Let x be the dollars and y be the cents of the amount of the check.
(1) 100y + x - 5 = 2(100x+y)
(2) y = (199x+5)/98
To find a solution, both x and y must be integers, and x must be between 0 and 99, inclusive.
So 199x+5 must be a multiple of 98. Being a rather dull guy, I just started searching. I found that when x=0, the remainder is 5. When x=1, the remainder is 8, and each time you increase x, the remainder increases by 3. That is, the remainder is 3x+5.
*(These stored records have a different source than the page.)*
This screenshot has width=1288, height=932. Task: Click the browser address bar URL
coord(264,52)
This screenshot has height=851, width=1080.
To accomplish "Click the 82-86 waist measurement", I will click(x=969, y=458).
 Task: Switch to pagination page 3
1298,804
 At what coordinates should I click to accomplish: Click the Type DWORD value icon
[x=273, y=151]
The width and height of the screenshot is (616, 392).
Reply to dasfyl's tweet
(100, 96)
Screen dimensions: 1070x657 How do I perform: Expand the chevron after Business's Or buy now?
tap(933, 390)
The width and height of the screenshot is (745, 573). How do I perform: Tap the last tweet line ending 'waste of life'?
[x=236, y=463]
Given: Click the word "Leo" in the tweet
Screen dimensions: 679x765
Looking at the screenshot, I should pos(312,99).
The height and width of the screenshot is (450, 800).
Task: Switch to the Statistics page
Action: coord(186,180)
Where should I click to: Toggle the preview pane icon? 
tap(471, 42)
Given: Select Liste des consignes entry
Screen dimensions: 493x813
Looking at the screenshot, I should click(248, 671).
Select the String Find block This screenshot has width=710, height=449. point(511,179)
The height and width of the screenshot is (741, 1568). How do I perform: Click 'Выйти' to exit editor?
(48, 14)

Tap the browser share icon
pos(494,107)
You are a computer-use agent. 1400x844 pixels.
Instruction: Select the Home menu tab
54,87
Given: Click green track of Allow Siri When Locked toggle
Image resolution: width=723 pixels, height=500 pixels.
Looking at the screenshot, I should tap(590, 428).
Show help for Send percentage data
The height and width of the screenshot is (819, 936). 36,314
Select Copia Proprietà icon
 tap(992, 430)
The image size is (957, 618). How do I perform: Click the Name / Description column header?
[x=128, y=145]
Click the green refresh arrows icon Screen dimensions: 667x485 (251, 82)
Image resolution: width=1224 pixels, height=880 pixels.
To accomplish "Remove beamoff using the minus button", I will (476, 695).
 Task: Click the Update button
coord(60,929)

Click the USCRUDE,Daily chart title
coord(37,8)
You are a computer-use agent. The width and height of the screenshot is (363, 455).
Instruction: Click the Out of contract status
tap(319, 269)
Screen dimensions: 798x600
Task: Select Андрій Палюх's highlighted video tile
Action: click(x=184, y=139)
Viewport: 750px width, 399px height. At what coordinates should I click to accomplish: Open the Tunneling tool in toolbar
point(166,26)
(If I weren't so dull, I would have rewritten equation 2 as follows)
(3) y = 2x + (3x+5)/98
So the trick becomes finding an integer solution to
3x+5=98 or
3x+5=2*98 or
3x+5=3*98, etc.
(I wrote "etc." but a little thought, and I can see there
aren't any more equations to check, because if 3x+5=4*98 for some
integer, x, then 3x+5=1*98 for some other integer, x, which is smaller
by 98 than the original x.)
It turns out 3x+5=98 has an integer solution, when x=31, and the other
equations don't have integer solutions.
When x=31, y=63, so the original check was for $31.63.
Let's check this result.
He cashes the check, and gets $63.31. Then he buys a paper for $0.05, leaving him with $63.26, which is indeed exactly twice $31.63.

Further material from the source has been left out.